Como o antifascismo chegou às polícias do Paraná

Movimento surgiu há três anos e ganhou corpo após a eleição de Bolsonaro

O delegado carioca Orlando Zaccone pediu um capuccino, para fazer frente ao frio de 9ºC que se abatia sobre Curitiba, naquele início de noite de 5 de junho. Em um café insuspeito no Centro da capital paranaense, aquele era o primeiro encontro dele com os outros três homens sentados à mesa, com quem vinha trocando mensagens nas semanas anteriores. Eram eles: um delegado da Polícia Civil, um aspirante a oficial da Polícia Militar e um ex-bombeiro, todos do Paraná. Mesmo antes de a prosa engrenar, Zaccone levantou um brinde. Nos dias que se seguiram, aquele pequeno grupo estabeleceria as bases para a chegada em terras paranaenses do “Policiais Antifascismo” – movimento surgido há três anos em outros estados e que começou a ganhar corpo após a eleição de Jair Bolsonaro (PSL).

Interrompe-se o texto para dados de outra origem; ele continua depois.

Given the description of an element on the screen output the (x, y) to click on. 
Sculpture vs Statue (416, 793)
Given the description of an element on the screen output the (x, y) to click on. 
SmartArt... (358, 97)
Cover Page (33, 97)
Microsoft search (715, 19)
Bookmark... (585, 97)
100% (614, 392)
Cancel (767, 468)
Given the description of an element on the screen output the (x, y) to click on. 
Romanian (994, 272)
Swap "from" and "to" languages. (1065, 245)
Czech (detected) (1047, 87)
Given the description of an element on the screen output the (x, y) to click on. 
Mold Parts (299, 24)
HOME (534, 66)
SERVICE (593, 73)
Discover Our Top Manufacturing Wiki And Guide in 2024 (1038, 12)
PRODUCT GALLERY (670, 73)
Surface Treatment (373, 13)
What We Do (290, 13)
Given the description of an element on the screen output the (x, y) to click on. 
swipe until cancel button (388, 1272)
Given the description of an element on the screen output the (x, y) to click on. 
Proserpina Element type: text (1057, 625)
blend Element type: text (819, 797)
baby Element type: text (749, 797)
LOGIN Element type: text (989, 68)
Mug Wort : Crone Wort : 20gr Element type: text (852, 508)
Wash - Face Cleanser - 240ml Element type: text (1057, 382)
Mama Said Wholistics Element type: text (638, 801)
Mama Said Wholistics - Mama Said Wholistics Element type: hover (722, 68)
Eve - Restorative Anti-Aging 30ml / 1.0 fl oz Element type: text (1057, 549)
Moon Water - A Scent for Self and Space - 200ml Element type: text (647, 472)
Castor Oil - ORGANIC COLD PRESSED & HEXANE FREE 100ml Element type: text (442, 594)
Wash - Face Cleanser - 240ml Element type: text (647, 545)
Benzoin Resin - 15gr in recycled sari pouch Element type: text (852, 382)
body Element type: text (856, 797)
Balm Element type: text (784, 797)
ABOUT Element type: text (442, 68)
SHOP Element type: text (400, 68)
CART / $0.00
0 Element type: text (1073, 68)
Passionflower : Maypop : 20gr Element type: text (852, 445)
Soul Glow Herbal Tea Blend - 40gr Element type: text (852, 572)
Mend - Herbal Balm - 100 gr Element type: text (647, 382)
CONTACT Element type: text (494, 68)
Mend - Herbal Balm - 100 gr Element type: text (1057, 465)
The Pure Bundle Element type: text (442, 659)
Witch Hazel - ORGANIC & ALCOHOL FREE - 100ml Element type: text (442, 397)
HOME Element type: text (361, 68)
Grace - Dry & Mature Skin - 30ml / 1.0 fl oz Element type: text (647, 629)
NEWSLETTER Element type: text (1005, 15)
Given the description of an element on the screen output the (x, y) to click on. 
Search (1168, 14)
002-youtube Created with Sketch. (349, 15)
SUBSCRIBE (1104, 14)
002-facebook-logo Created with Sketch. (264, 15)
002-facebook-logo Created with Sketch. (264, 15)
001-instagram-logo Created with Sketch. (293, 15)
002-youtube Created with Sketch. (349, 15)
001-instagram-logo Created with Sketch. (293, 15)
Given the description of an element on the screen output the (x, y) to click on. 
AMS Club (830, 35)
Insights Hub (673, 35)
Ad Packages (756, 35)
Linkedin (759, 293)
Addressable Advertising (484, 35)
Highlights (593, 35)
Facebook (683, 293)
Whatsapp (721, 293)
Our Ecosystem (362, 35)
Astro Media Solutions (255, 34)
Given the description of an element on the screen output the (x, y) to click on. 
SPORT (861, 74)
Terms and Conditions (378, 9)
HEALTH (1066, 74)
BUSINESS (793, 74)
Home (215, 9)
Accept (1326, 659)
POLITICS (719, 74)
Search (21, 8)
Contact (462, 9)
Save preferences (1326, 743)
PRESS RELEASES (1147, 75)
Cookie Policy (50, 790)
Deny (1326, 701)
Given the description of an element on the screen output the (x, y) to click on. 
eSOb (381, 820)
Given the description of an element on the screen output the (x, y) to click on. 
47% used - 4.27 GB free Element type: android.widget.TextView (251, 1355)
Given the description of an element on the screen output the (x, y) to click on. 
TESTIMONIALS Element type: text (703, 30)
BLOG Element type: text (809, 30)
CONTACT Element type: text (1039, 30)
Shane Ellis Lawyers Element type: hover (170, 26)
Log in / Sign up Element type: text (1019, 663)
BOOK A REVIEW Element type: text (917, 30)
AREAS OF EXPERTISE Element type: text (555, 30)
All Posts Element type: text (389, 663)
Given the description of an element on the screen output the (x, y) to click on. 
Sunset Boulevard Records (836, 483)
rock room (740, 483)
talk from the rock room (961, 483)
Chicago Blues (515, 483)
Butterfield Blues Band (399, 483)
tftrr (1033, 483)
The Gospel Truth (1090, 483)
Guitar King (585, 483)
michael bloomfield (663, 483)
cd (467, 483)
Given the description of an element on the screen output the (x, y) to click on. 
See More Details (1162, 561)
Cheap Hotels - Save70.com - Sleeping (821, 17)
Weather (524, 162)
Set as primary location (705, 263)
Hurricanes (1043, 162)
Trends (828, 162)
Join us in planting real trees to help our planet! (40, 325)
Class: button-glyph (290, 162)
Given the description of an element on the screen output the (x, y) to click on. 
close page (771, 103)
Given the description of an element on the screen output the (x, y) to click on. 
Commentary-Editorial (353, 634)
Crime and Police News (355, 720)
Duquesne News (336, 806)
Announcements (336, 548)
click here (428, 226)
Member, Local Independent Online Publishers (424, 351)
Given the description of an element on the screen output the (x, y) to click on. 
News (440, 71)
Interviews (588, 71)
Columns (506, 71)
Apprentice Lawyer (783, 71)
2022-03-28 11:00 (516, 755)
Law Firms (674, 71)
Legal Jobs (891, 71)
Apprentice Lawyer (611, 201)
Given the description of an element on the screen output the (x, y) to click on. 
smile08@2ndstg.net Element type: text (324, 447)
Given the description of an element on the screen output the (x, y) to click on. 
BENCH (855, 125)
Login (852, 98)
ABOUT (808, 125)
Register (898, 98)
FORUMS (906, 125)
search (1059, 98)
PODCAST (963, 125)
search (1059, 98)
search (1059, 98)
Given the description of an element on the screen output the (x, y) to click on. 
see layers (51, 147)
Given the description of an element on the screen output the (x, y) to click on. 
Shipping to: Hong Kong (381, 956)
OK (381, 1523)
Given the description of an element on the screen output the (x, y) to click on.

“Nós estamos botando o dedo na ferida”, disse Zaccone aos novos colegas, resumindo os propósitos do movimento. Não é para a menos. O “Policiais Antifascismo” tem em seu cerne a articulação para que o policial passe a ser reconhecido como trabalhador, não como um soldado. Parece simples, mas esse é o ponto de partida para que a discussão tome uma dimensão cidadã. A reboque, essa perspectiva traz outras questões que mexem nas estruturas das forças de segurança de todo o país, como a desmilitarização, o questionamento ao uso da força por parte do Estado e o direto a manifestações, além de um cardápio de pautas progressistas, como o antiproibicionismo das drogas, inclusão da mulher, a igualdade racial e respeito aos policiais LGBTI dentro das corporações.

“Se o fascismo é operado dentro da polícia, não é por conta de os policiais serem fascistas, mas por conta de um sistema sustentado por uma política fascista. O policial não participa da formulação da política. Muito pelo contrário. Os policiais de base estão totalmente alijados da possibilidade de construir a política [de atuação das corporações]. Eles só reproduzem o comando”, aponta Zaccone. “Nós temos que nos voltar contra esse sistema, não contra a pessoa que o opera”, completou.

Extermínio e desmilitarização

O que o delegado diz tem base científica. Em seu doutorado em Ciência Política, por exemplo, Zaccone se debruçou sobre os autos de resistência – que é como são registradas as mortes provocadas por policiais sob alegação de que a vítima resistiu à abordagem. Ele viu que, na prática, a maioria esmagadora – quase a totalidade – desses casos são arquivados em razão do local em que ocorrem (na favela ou periferia) e pelo fato de o cidadão morto ter tido passagem pela polícia. Na conclusão de Zaccone, o Estado tem usado essas justificativas para esconder o que ele chama de “uma política de extermínio”, em corrente com todas as instituições judiciárias.

“É uma política de extermínio. Você tem o MP [Ministério Público] arquivando os autos de extermínio, a Justiça lavando as mãos. É o Estado homologando a violência contra a pessoa da favela. E isso não é visto pela sociedade como um crime. Então é injusto você jogar esse ônus todo na conta do policial, que está operando algo que é aplaudido pela sociedade e que está sendo legitimado pelo Estado de Direito”, apontou. “A discussão toda acaba se centrando não sobre como a polícia agiu, mas em relação a quem a polícia agiu. Se o morto for um morador de preferência, que tenha passagem pela polícia, parece que para o Estado está tudo bem. E isso a gente combate”, acrescentou.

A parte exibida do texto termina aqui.